Savitri is a chamber opera - typically intimate and in general approach the
very antithesis of 'good old Wagnerian bawling'. It is another legacy of
Holst's Sanskrit phase. The Orphean story of Love outwitting death and reclaiming
the deceased husband through guile is a common enough theme. Supported by
G. & I. Holst Ltd and the Holst Foundation this recording bears up well
against the ancient (1965) ARGO version in terms of pellucid clarity and
a most imaginatively conjured orchestral contribution. Vocally there are
drawbacks. Both Langridge and Varcoe suffer from a modicum of vibrato which
curbs an outright recommendation. Palmer and the choir however are ethereally
airborne in Welcome Lord and pace the occasional patch of squawl add
sheen to a lovely musical event. Aah! had Holst only lived until 1958 like
his great friend Vaughan Williams! In summary don't pass up any opportunity
to hear the Decca version but don't disdain this superb event. The Decca
is worth finding on 430 062-2LM. It features Janet Baker (mezzo); Robert
Tear (tenor); Thomas Hemsley (bass), Purcell Singers and English Chamber
Orchestra/Imogen Holst. This also offers Choral Hymns from the Rig Veda (III),
The Evening-watch, and the Seven Bridges Partsongs. Holst is not quite the
original he is claimed for in this work for the quiet stratospheres of
Rosenkavalier and even a little Wagnerian bombast are present if
fleetingly.
Humbert Wolfe (1885-1940), a much under-rated poet, was popular in the 1920s
and in the 1970s you could pick up most of his collections in second-hand
bookshops at ridiculously low prices. He is a sentimental writer and surely
his work touched chords with the generation of the bereaved who lived through
the post Great War period. Colin Matthews has drawn together these ten Holst
settings into a cycle. Holst never intended this but who are we to want to
complain when such riches are displayed for easy access. Kwella is extremely
good: strong and vulnerable. She sounds remarkably opulent in Persephone
in which Matthews clearly has Holst's Choral Symphony in mind.

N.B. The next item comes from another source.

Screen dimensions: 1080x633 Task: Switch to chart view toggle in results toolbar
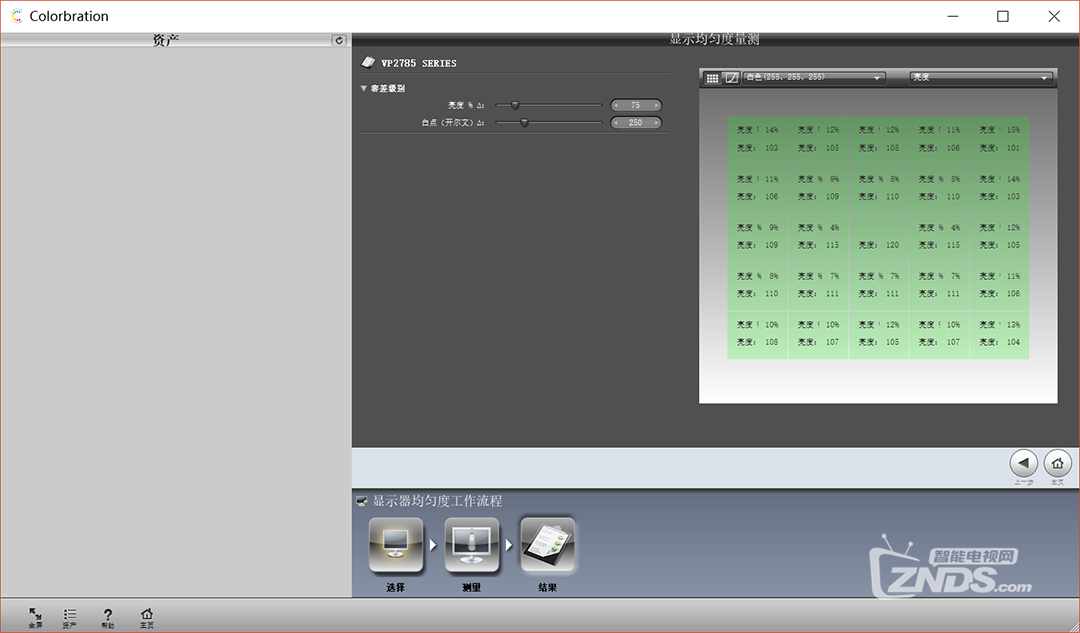point(731,78)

In A Little Music one can imagine this song as a jumping off point
for Barber's Knoxville. Indeed these songs would well suit Dawn Upshaw's
voice. Those who know their Szymanowski or Czeslaw Marek orchestral songs
or Ravel's Sheherazade need not hesitate. Holst must surely have known
Warlock's Curlew to have written the bleakly and desolatingly tearful
Journey's End. The finale is Betelgeuse which can be thought
of as an analogue of Neptune in the planets. Its extraordinary text,
feeding the science fiction of the 1920s, is remote and chillingly lovely
- you need to look forward to Vaughan Williams' Vocalises (soprano
and clarinet) of 1958 or further forward still to Hovhaness's Saturn to find
again anything so starrily remote and fine.
The pause between the end of Savitri and start of the song cycle is
too short. Silence has its advantages.
Full texts and notes in the booklet.
A strong recommendation. Well worth your fiver. Compelling for the songs.